7.0 Trouble shooting

7.1 Sanity Test

To perform a very basic TC-64 sanity test perform the following steps:

1. Power up the Tower Controller by plugging it into the computer.

2. The lower green power LED should come on.

3. Plug in the LocoNet® cable. The upper green power LED should light.

4. Unplug the LocoNet® cable. The red activity light should blink briefly as

the cable is removed.

5. Using a paper clip, press the "Program" switch located under the small

hole labeled "Program" for 3 seconds. The yellow "Command" LED

should begin to flash indicating that the TC-64 has entered Service

Mode and is waiting for an address change. Press the switch again

briefly and the LED should extinguish.

If the lower green power LED does not light, be sure that the power supply is

connected and provides at least 9V to the Tower Controller.

If the Rail Sync upper power LED does not light, or if the activity LED does not

blink when you unplug the LocoNet® cable, be sure that your DCC command

station is powered up, then check your LocoNet® wiring.

7.2 Loop Back Test

The Tower Controller's input circuit and code reads directly from the unit's

LocoNet® jack, so if you send a character it should be seen on the input line.
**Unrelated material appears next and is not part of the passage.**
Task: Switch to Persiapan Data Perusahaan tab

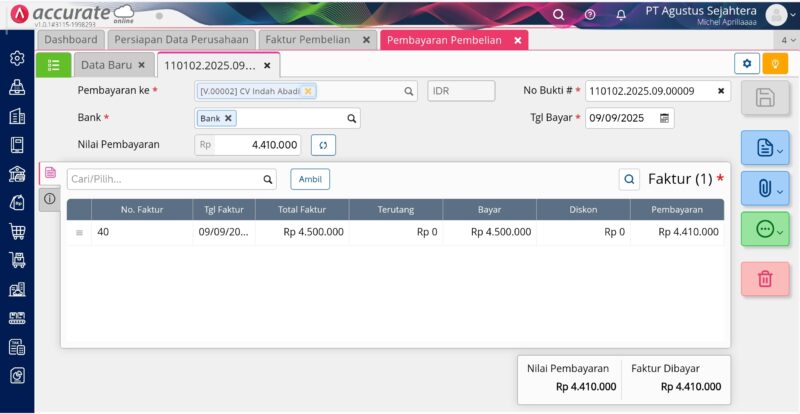Action: pyautogui.click(x=180, y=40)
This test uses the free software available from the JMRI project to watch the test

commands. (www.jmri.info)

3.3 Status Indicators

The TC-64 has four status indicators located next to the power connector. The

two green status indicators show the power status. The upper green indicator

shows the power status of the LocoNet® Rail-Sync power input. The lower green

indicator shows the power status of the TC-64 itself. The red status indicator

normally shows all LocoNet® activity, and activity/error status during a boot

loader firmware upgrade. The yellow indicator shows LocoNet® activity

directed to, or coming from, this specific TC-64. It also indicates programming

status. (see section 4.0) LocoNet® commands not acted upon by the TC-64 will

blink the red Activity indicator but not the yellow Command indicator.

4.0 Boot Loader

When an update to your TC-64 firmware is needed, a program such as

"Download Firmware" in JMRI version 2.3.4 or later is required. Do Not use

JMRI version 2.2 – 2.3.2 as they contain a bug related to 'Download Firmware'.

To enter Boot loader mode, make a tool from a bent paper clip to depress the

internal switch located under the small hole in the top of the TC-64 labelled

"Program". Depress the switch for 10 seconds, until the Command light starts to

blink, then lights steadily, and then release it. The yellow led will continue to light

steadily indicating the boot loader is now ready to accept messages from the

JMRI Down loader. Start JMRI and select "LocoNet" then "Download Firmware".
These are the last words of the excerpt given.